Laugh and improv with Unscrewed Theater
Lights dangle in the lobby by the front door next to a five-foot mural dedicated to the silliness of the theater.
A quick look at the sign will tell you all you need to know — things just aren’t normal in this theater.
At the Unscrewed Theater, currently located at 4500 E. Speedway Blvd., improv-comedy stands tall.
“This is 100 percent local,” said Chris Seidman, executive director of the theater. “We’re about as grassroots as you can get . . . Everyone involved with the organization is a volunteer. Nobody gets paid, not even me.”
The theater's inception
Unscrewed Theater has been performing for the locals in Tucson for five years in brick and mortar, but according to Seidman and his wife Gayla Gongwer, its creation dates back even before the brick and mortar.
Seidman was a part of the founding team Not Burn Out Just Unscrewed, which would perform in various locations all across Tucson.
“Over the time, we’d just perform in bars, restaurants, coffee houses and even the Bookmans on Speedway for a long time,” Seidman said. “Finally, we got to a point where we were performing in regular places every Friday.”
According to Seidman and Gongwer, the schedule was: on Fourth Avenue the first Friday, at a church the second Friday and even at a coffee shop in Marana on the fourth Friday.
“My friends wouldn’t stay up that late,” Gongwer said. “I had to find something else to do . . . So I’m Googling around and I found these guys [the group]. I saw the show and I said, ‘I am hooked on whatever this nonsense is.’”
After performing in the same areas, the group started to pick up on regulars that would attend, Gongwer being one of the regulars at the Marana location, then decided to make it easier on the team and have a central location where the regulars could come to them.

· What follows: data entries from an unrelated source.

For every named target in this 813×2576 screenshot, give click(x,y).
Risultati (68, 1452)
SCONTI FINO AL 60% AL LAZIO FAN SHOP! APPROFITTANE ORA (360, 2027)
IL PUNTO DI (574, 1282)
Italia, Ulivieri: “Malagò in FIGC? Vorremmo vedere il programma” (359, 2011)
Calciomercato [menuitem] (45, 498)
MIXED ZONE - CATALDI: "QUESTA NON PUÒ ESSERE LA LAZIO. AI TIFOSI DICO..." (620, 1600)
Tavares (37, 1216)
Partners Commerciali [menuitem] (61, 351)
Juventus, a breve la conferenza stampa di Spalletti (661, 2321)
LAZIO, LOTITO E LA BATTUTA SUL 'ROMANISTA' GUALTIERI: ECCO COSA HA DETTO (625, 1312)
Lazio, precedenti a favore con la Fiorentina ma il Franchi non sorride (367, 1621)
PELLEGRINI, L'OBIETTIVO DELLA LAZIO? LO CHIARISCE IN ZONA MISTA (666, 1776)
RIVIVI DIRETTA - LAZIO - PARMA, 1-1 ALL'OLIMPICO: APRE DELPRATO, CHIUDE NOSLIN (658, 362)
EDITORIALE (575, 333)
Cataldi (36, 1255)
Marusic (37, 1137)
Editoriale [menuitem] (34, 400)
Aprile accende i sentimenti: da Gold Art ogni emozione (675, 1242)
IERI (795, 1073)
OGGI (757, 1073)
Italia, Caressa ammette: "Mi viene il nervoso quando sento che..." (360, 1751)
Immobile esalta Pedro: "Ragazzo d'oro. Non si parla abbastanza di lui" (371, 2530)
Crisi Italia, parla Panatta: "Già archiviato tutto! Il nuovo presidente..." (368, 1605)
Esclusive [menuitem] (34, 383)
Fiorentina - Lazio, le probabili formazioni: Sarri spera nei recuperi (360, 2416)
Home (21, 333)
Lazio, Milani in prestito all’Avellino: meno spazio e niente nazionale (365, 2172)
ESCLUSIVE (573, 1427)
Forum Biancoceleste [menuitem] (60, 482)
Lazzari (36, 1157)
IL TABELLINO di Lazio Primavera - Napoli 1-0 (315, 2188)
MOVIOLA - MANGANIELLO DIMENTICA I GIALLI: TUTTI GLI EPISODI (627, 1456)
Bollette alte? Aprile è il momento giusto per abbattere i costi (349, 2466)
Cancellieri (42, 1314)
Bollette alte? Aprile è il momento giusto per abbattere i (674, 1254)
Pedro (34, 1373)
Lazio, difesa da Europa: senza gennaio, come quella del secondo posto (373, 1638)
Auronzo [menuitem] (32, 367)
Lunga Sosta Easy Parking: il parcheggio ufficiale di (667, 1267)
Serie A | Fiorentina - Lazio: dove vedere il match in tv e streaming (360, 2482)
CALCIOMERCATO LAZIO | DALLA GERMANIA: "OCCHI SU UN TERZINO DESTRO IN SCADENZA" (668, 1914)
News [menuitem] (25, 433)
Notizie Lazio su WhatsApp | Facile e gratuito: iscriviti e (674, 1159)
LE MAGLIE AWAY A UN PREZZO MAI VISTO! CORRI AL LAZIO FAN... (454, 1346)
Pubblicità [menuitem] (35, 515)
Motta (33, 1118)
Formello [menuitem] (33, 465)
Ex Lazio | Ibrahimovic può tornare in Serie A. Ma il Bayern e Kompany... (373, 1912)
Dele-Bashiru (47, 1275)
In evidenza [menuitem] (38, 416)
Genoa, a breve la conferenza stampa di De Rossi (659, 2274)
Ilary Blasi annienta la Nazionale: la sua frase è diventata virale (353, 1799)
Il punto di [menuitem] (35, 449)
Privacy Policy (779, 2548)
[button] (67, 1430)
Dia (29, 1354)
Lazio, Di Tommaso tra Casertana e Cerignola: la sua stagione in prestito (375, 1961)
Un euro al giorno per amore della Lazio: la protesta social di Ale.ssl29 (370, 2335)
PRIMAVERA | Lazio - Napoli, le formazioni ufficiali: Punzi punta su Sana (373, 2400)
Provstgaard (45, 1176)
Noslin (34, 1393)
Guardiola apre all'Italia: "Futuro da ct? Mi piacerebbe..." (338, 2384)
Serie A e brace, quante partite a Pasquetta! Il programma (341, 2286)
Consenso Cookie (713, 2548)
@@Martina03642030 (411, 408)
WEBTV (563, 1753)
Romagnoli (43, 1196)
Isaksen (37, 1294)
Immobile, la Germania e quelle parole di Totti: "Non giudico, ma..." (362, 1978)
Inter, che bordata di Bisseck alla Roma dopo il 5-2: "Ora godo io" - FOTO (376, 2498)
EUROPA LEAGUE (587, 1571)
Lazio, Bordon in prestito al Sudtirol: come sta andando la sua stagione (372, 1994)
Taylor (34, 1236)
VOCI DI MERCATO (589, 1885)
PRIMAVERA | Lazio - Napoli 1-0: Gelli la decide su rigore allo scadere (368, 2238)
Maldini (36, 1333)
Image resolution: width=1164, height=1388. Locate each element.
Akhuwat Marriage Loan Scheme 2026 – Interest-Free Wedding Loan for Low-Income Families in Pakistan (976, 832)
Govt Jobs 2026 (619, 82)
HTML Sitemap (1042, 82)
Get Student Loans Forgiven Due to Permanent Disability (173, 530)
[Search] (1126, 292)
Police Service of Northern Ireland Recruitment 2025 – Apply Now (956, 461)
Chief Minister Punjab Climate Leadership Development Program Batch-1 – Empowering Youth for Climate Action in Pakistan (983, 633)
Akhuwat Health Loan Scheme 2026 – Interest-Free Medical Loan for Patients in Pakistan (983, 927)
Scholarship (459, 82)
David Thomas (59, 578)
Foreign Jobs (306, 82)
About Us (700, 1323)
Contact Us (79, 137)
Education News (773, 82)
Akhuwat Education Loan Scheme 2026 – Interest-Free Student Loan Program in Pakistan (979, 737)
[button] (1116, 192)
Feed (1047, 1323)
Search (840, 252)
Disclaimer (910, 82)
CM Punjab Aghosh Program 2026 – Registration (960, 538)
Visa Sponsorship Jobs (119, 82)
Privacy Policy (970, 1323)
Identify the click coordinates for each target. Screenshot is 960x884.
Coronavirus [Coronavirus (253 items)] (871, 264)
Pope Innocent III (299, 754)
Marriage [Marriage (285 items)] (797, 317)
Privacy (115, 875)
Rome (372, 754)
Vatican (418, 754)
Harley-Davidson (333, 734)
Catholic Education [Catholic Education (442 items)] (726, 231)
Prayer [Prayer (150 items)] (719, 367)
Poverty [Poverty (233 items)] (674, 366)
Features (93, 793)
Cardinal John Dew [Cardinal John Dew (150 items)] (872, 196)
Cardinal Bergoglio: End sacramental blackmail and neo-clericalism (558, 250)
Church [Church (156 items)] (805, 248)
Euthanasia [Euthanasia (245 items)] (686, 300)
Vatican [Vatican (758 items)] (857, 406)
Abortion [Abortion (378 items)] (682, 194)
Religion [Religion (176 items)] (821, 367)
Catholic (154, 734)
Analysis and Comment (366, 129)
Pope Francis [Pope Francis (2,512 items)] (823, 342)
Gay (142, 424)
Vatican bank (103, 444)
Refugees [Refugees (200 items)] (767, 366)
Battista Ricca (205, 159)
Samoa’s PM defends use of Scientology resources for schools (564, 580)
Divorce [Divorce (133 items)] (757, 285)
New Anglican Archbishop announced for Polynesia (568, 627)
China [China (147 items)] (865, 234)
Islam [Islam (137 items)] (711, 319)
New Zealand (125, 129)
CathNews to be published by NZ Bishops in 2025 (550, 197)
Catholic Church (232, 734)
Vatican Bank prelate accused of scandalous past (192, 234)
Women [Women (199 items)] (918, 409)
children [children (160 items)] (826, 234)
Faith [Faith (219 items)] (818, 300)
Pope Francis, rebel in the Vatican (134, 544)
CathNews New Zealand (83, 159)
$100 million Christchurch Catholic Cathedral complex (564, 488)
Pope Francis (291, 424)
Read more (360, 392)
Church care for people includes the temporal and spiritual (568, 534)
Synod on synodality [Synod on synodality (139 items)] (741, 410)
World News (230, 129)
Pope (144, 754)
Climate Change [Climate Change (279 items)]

“Once we decided that that’s what we’re gonna do, we filed for a 501(c)(3) for the theater,” Seidman said.
According to 501c3.org, a 501(c)(3) company is “the portion of the US Internal Revenue Code that allows for federal tax exemption of nonprofit organizations, specifically those that are considered public charities, private foundations or private operating foundations.”
Once the theater got the nonprofit status, they started to raise funds and look for volunteers through handling ticket sales at the front door or even having shows.
You can’t be just any geek off the street — you have to be handy with wordplay. The group held auditions for more teams, or what Seidman calls “house teams.”
There are four house teams at Unscrewed Theater.
Leaky Faucet is a three-person team that takes suggestions at the beginning of their performance. From there they create a persona they use throughout the entire bit.
“For the rest of their performance, those characters interact with each other through the course of a few short scenes,” Seidman said. “They figure out the relationships at the same time as the audience is figuring these things out and how these characters are connected.”
Comic Chaos is a group that takes suggestions, but in the form of unusual superpowers. From there, the group creates a skit that takes place over “two to four issues” according to Seidman. Each issue takes place over a 30-minute period.
From the Top is a group that performs musical numbers based off the suggestions it gets.
“There’s a live piano accompaniment and together they just create musicals to be seen one time and one time only,” Seidman said.
The last team, Not Burnt Out Just Unscrewed, is the founding team of Unscrewed Theater. They create games and scenes with audience members that play on the nostalgia of the show “Whose Line Is It Anyway?”
“I’ve played with many of my cast mates for over ten years and the bond I feel with them is unique,” said Michael Vietinghoff, a 14-year member of the team. “I’m also a fan of short-form improv because of its wide audience accessibility.”
While the teams may not be competing against each other, they are still one big family.
“Like any good family, there’s always a healthy dose of dysfunction,” Gongwer said. “There has to be, otherwise you’d just be sailing way too smooth.”
The theater is not only home to funny shows. It also teaches people how to be funny.
On the side of the building rests a smaller facility to serve as the home to Unscrewed Center, where classes on improv are held. But according to Seidman, it also doubles as a community center that people can rent for other uses.
“If there are any groups or clubs on campus that aren’t able to get meeting space, we have that available,” Seidman said.
The center is currently being redone to have a limited art gallery, so actors won’t be performing within blank walls during classes.
The theater has even been used in a wedding, according to Seidman, and is also home to events that are hosted by people who have taken the improv classes before on the same day.
“Our shows are highly interactive where most live shows are not,” Vietinghoff said. “It’s the only live performance where the cast members are discovering the show along with the audience. Plus, I think adults like watching other adults play and agree with each other and have fun; it harkens back to playing pretend as a child.”